— Start Text shown —

TERMS AND CONDITIONS OF ACCEPTANCE OF TRUST BY TRUSTEE.
The Trustee hereby accepts the trust hereby declared and provided, and agrees to perform the same upon the terms and conditions in the Original Indenture, as amended to date and as supplemented by this Supplemental Indenture, and in this Supplemental Indenture set forth, and upon the following terms and conditions:
 
 
 
The Trustee shall not be responsible in any manner whatsoever for and in respect of the validity or sufficiency of this Supplemental Indenture or the due execution hereof by the Company or for or in respect of the recitals contained herein, all of which recitals are made by the Company solely.






 
PART IV.
 
 
 
MISCELLANEOUS.
 
 
CONFIRMATION OF SECTION 318(c) OF TRUST INDENTURE ACT.
Except to the extent specifically provided therein, no provision of this Supplemental Indenture or any future supplemental indenture is intended to modify, and the parties do hereby adopt and confirm, the provisions of Section 318(c) of the Trust Indenture Act which amend and supersede provisions of the Indenture in effect prior to November 15, 1990.

— End Text shown —
— Start Data shown —

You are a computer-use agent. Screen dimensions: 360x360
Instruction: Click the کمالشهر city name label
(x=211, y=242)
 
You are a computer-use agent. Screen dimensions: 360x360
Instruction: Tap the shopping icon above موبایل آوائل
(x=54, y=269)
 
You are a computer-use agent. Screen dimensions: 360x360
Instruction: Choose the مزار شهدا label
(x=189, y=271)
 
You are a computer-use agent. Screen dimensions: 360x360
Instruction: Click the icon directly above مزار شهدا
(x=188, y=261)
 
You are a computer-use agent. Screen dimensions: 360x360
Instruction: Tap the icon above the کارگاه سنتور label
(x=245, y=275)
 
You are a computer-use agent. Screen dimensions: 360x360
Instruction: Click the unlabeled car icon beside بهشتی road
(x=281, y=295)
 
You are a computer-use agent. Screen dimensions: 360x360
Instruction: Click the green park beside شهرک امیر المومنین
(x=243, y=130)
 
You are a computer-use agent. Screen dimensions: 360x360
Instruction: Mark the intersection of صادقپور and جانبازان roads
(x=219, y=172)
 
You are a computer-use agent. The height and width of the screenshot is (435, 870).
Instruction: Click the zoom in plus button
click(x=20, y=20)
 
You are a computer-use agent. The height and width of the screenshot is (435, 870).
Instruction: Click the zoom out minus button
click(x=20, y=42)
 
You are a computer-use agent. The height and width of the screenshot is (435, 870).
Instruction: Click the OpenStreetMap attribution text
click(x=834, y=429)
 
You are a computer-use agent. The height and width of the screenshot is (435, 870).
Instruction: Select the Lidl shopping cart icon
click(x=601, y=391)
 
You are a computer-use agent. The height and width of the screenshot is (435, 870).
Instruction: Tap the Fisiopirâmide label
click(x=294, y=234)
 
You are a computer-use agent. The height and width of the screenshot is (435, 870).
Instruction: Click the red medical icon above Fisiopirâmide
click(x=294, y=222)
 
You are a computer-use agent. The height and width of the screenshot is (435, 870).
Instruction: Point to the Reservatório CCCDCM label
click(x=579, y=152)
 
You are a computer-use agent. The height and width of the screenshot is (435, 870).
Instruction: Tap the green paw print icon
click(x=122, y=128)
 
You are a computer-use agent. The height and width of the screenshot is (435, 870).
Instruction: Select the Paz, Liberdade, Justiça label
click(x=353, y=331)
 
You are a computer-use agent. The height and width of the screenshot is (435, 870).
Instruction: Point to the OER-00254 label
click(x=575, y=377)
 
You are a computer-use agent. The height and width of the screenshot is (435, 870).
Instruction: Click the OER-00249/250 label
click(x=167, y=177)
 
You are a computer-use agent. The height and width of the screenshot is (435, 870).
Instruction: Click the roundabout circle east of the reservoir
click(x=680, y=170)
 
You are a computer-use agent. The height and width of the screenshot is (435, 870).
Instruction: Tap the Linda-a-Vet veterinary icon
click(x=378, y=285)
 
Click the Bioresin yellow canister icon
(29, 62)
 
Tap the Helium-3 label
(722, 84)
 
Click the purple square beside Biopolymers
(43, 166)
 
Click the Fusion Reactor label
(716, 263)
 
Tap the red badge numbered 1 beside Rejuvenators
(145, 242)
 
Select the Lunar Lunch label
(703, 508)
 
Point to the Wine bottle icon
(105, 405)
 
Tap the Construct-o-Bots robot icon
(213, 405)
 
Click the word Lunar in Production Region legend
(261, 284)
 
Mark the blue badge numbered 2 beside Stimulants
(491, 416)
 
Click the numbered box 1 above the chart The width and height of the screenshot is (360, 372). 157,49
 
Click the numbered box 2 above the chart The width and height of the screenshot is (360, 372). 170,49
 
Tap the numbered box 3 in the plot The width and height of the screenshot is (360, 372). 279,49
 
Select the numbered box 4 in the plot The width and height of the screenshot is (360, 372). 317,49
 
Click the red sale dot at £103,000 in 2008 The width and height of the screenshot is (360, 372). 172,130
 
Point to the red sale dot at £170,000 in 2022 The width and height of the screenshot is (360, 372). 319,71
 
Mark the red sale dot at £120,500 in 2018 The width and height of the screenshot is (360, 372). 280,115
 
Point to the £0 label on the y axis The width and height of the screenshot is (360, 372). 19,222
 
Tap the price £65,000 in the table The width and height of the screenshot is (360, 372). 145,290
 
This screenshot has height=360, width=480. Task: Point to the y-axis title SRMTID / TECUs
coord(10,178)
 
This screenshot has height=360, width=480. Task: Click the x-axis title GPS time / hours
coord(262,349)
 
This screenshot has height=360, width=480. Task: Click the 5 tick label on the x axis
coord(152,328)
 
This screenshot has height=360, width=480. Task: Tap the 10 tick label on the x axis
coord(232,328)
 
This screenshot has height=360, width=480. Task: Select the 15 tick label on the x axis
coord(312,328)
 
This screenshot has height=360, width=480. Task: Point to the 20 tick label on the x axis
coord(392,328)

— End Data shown —

**Required work**
1. According to the indenture text, why is the Trustee not responsible for the recitals in the Supplemental Indenture? Answer in one to three sentences.
2. Please reproduce the indenture text from "The Trustee shall" to "MISCELLANEOUS.".
The data that comes after the indenture text is separate material.

**Responses**
1. The Trustee is not responsible for the recitals because, as the text states, all of them are made by the Company solely.

2.
The Trustee shall not be responsible in any manner whatsoever for and in respect of the validity or sufficiency of this Supplemental Indenture or the due execution hereof by the Company or for or in respect of the recitals contained herein, all of which recitals are made by the Company solely.






 
PART IV.
 
 
 
MISCELLANEOUS.